Sunday, 11 October 2015

From Stonehouse to Daglingworth and a Mystery by James Pentney


Turn To The Wall - a Daglingworth Mystery
or Pin The Tale On A War Horse
Hanging on the high wall that faces the canal beside St Cyr’s church, a banner proclaims Afternoon Tea.    Alice-like through a low arched door, lo, a lawn unfolds leading up to the Lutyens architecture of Stonehouse Court, thankfully hidden from the main road, where the forecourt draws be-suited business people and wedding party planners.
From the tea tables on the terrace the view of heights of Coaley Peak and Uley Bury is marred only by late twentieth century brick development on either side of the garden. We are told vineyards grew here in Prima Romana days and the estate appears in Domesday as the property of one William D’ Ow, cousin of William the Conqueror.
 The waiter indicated a passage in the recent brickwork. “William the Conqueror’s horse is buried there.”
What? Surely not, yet a huge worked stone leans at an angle with a carved cross, quite possibly Norman. How intriguing, just my cup of tea.
So to Daglingworth near Sapperton; “Have you seen the Saxon stone reliefs?”
 "No."
"There are three in remarkable condition almost modern."
 “An influence on Gill,” observed one who would know.
The stones were discovered during restoration of the Saxon church in the nineteen century. They had been turned inward to disclose the images of Christ enthroned, Saint Peter with the key of heaven and the Crucifixion: An attempt to protect them from the vandalism of the Reformation?  Not so. The in situ archaeology means they were hidden no later than 1100.
Look more closely at the faces of St Peter and Jesus and they both have those lush Saxon moustaches. So what could be the story?  
It’s Normandy circa 1035. Two boys, cousins both called William. One called the Bastard, the other Ow. Perhaps because that’s what he would cry when playing with his cousin. “Ow, you bastard.”
At the tender age of eight William the B succeeded his brutal father Robert as Duke of Normandy. Thirty one years later he was William the C, king of England.
 The psychiatric diagnosis of choice for our time, OCD can easily be pinned on William by historians, among others. What made him cross the Channel with his Norman knights and war horses to put an end to Anglo Saxon England? Usurped by Harold, having once been promised the throne by the Confessor?   Occupational Conquering Desire was the job description.
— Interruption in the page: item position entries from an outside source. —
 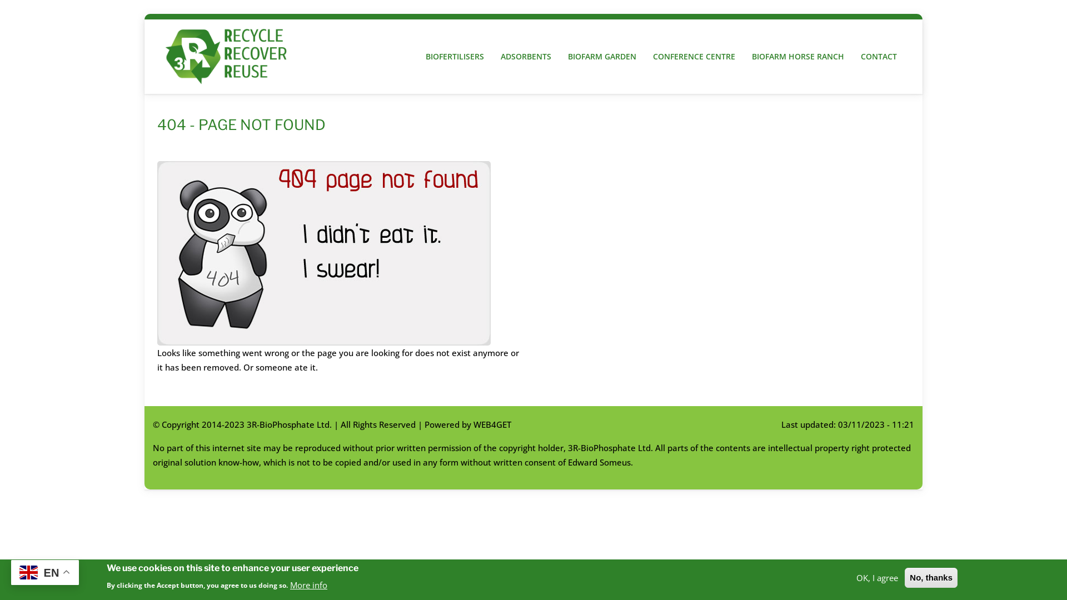 What do you see at coordinates (308, 584) in the screenshot?
I see `'More info'` at bounding box center [308, 584].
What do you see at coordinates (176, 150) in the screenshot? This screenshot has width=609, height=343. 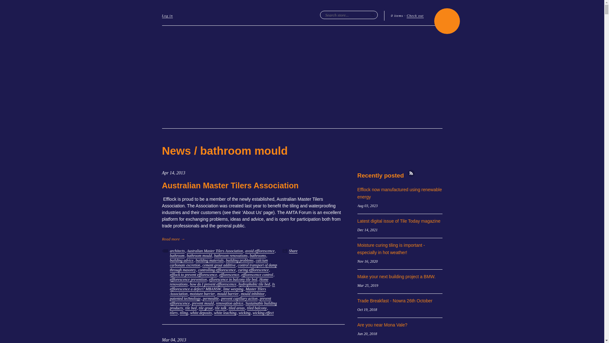 I see `'News'` at bounding box center [176, 150].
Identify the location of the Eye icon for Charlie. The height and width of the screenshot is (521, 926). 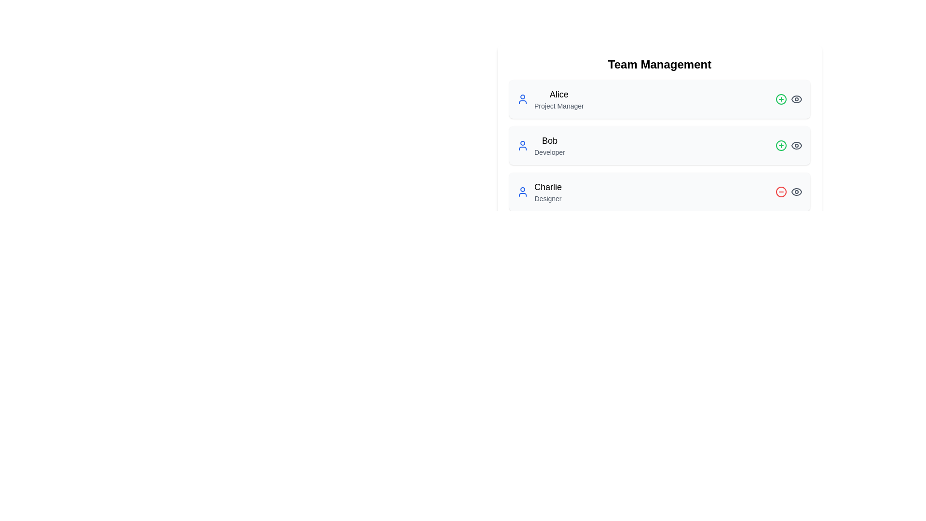
(796, 191).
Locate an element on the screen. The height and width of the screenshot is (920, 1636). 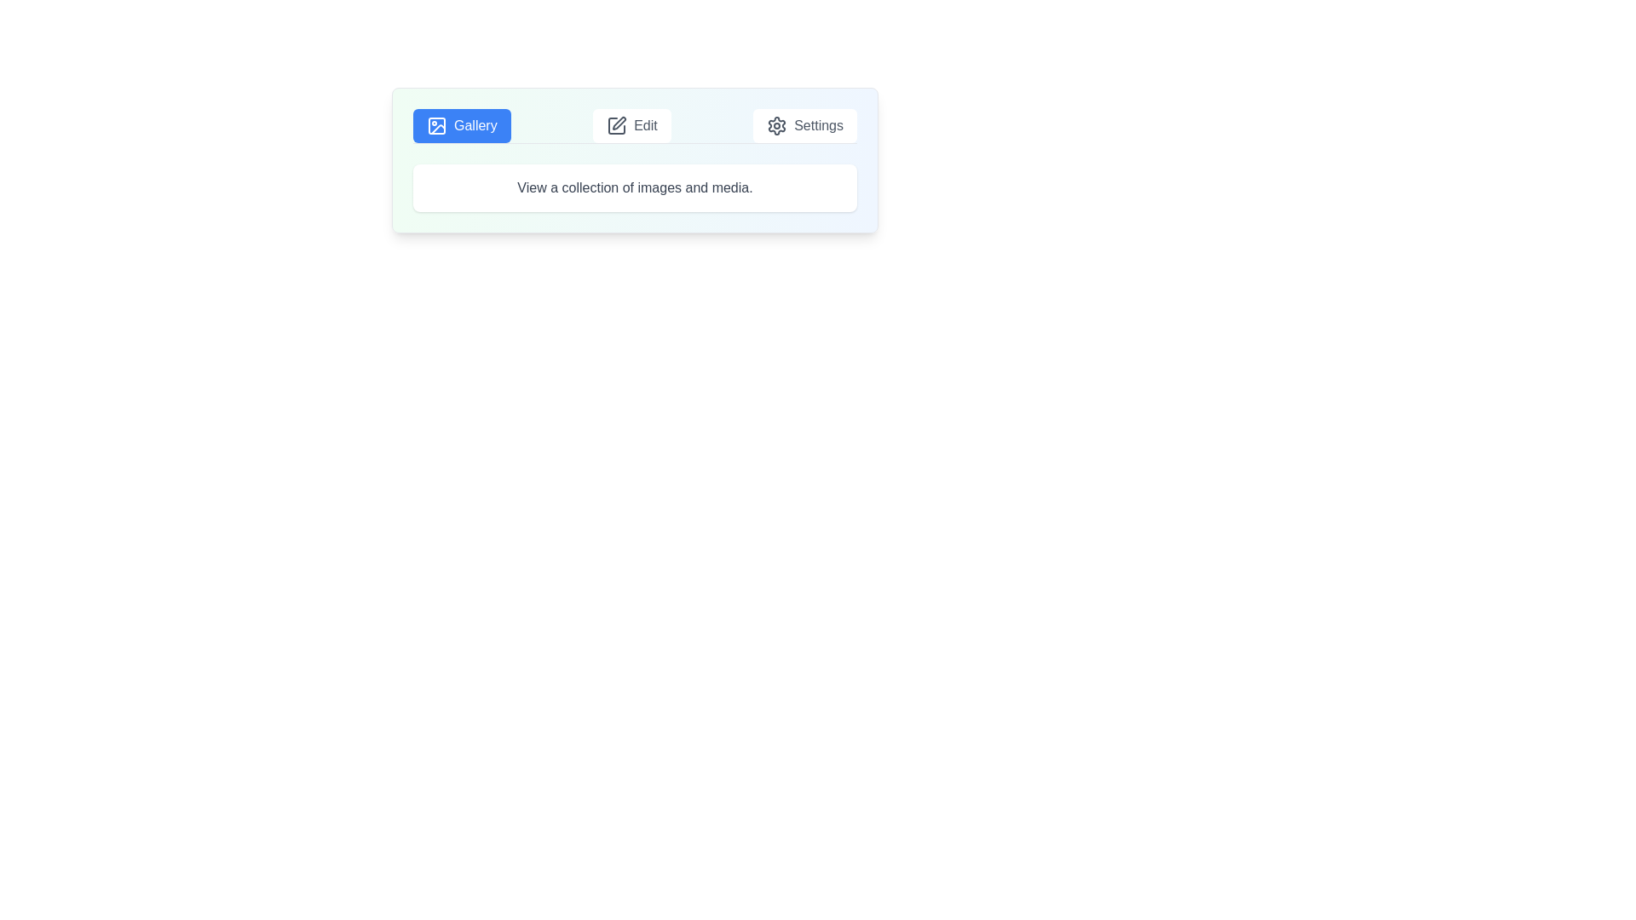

It goes with the territory.     Like all of us, he carried baggage and phobias from childhood experience. Did something happen when he was young leaving him hating the moustache? The Bayeaux Tapestry shows cavalier moustached Saxons routed by round skin headed Normans.    
Victory on Senlac Field, eradication of the Saxon nobility and the redistribution of their estates to his Norman clansmen saw his cousin, the knight that said Ow, get Stonehouse.                                        On route to deal with Exeter on his trusty, battle worn steed, did he stop at Daglingworth, where in the church Jesus Christ and Saint Peter supported the moustache!
“Mon Dieu, zout alors … get them out of my sight,” he ordered in Norman French.
That night at Stonehouse, the old war horse that had carried him through the battle, lay down.